Got Denied:c
Hi everyone! Well I am very sad and discouraged. Last week I received a letter from BC/BS that I got denied. I was so excited that I already had chosen Dr. Cahill for my surgery after months of searching, now this. Any suggestions are welcome please. I heard about appealing, but I don't know where to start. Please help!
Well first we need to know WHY you were denied.
BC/BS is a STICKLER - just read my profile!!
first thing is to make sure your policy COVERS wls. If there is an exclusion - I am sorry, but it will be really hard to fight.
If it does cover it - then pull a copy of the policy. You must met each and every criteria, or they will not pay!
If you give us more information - we can let you know where to start!
Hi Peppermint, Well I think I am missing the 12months diet program. And I don't have many of the diseases they list. I only only only have diabetes, high cholesterol, and I am 200lbs over weight. What else do they want? These people want me to be dieing or what I already have problems with my weight . What I faxed them was a 5 year diet program I did, but it wasn't consecutive I also faxed them the physiatrist (sp) evaluation. What else should I do? Thank You for your help. Thanks a bunch. Maria M.
I have spoken to BCBS in detail about what exactly it is they want. However, the Best bet is to ALWAYS check with your provider at every step along the way to make sure you are meeting thier requirements.
As I said, I submitted ALL this - in a binder with EACH requirement labeled in a seperate section and STILL got denied (my BMI in June of 2001 fell below 40, so i did not have the "5 year history" they required
)
i wish you lots of luck - I have seen people get approved from them with MUCH less detail and without the 12 month diet, but it seems to depend on your policy and the relationship your employer has with them.
--Each visit must be on a separate sheet and list your current weight and vital signs (meaning blood pressure, pulse, whatever else,etc). The doctor must also make notes about your diet and exercise within that period of time as WELL as any lifestyle changes within that time (like taking the stairs instead of elevator and switching to whole wheat bread or lowfat milk- stuff like that)
--You MUST see the doctor (or a nurse practicioner) EVERY MONTH for 12 months in a row. You can not skip a month and you You can not just go in for weight checks, you must review your plan with someone each time and they must write PROGRESS NOTES on the chart. Your weight (and issues resulting from your weight) must be the ONLY thing discussed at the visit and noted on your chart.
--They want you to see a nutritionist at EVERY visit - or at minimuim every three months on the plan. The nutritionist must document what was discussed and goals for the next month.
--They also want you to see a physical therapist at minimium every three months on the plan. (I asked if the YMCA would be ok for this and she stated that if I had someone SIGNING off on my cards that I was there and Listed the beginning and ending times that would probably be OK)
--They want you to see a psychologist at minium at the beginning and ending of the 12 month plan.
--Ideally they would also like you to be on some kind of liquid diet plan or weight loss drug. If your PCP decides that is NOT safe for you then he must STATE WHY he feels that is not a good option in the chart.

Peppermint, I am new to all this. I have bc/bs of ill. and just found out that my comp. I work for doesn't cover gastric bypass.I have been on every acid reflux med out there
for the past 10 yrs. my stomach dr. referred me to the W/L dr. To make a long story short, if I dont have this surgery I will eventually get throat cancer.what am i going to do???
I am sorry you are going through this.
if you are asking for my advice on BCBS - the only advice I can give is get a new insurance carrier!
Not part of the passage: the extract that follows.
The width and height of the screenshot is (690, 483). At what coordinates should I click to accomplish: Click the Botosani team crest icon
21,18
After years of fighting with them - I ended up getting a new job JUST to get WLS covered. Athough that did not work well for me either!
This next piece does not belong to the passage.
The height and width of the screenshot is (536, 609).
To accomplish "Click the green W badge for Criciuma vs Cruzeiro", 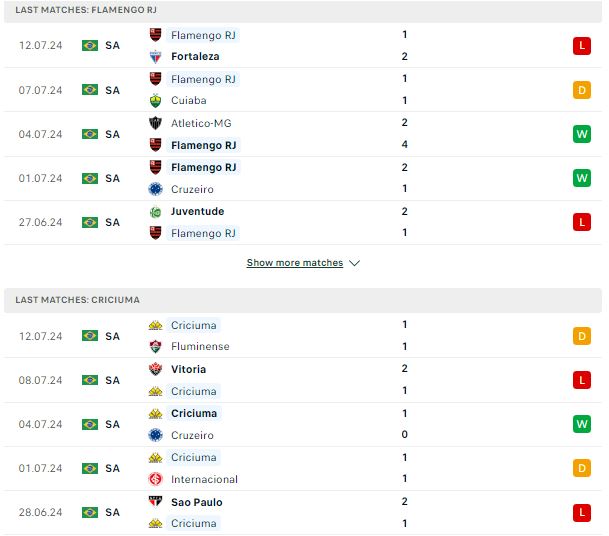I will [x=581, y=424].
if there is an exclusion on your companies policy - you are going to have a very rough fight on your hands getting them to approve.
I had the coverage AND met all thier requirements and STILL got denied.
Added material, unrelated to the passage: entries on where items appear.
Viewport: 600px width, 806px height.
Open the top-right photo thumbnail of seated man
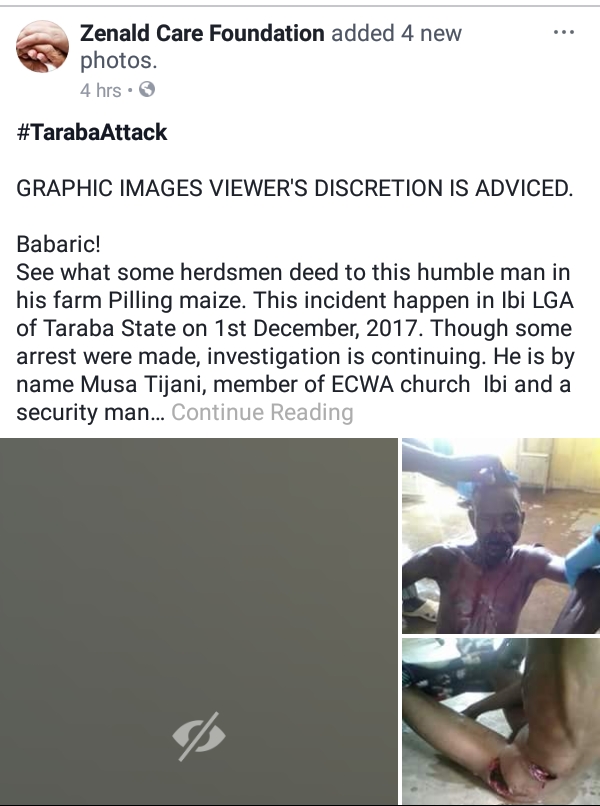501,535
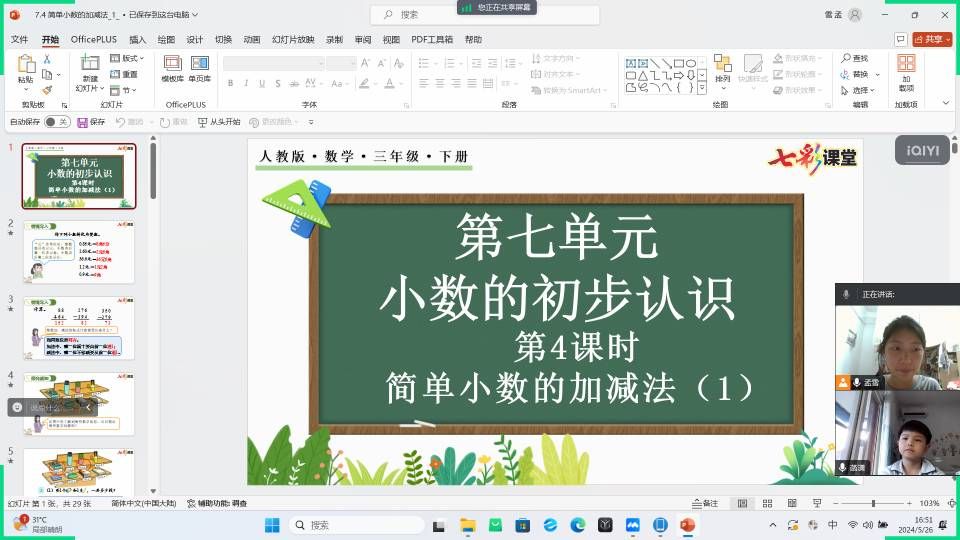This screenshot has width=960, height=540.
Task: Click the zoom slider in status bar
Action: click(873, 503)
Can you switch carriers during open enrollment? Can you talk to your company about adding it to your policy? can you afford to take out a seperate policy on yourself - or even self pay?
I am probably not the best person to ask - as I have not been sucessful at getting coverage either, but don't give up. if it was meant to be - it will happen!
Good luck
patty


Hi Maria,
I am having my surgery on Tuesday. It will be 2 years since I began the journey. I was denied several times. I met the criteria and they still denied me and kept telling me things were not met. My advice is keep fighting. Get copies of all your records of things submitted from your docs. Document every conversation with BCBS. Write down the date, time and name of the person you spoke to. I eventually called the President of BCBS's office and told them I wanted to file a complaint or law suit. I got in touch with someone who I told my saga to and the hoops I had to jump through. I pointed out where in the information sent to them by my doc's office things were that were supposedly not met and finally my appeal was approved. As I see it, they say it can be covered if you meet the criteria, but this is to avoid a discrimination lawsuit. They make it so difficult that you want to give up. I was lucky to have great support from the staff at my doctor's office. I wish you the best of luck. Keep fighting for what you deserve.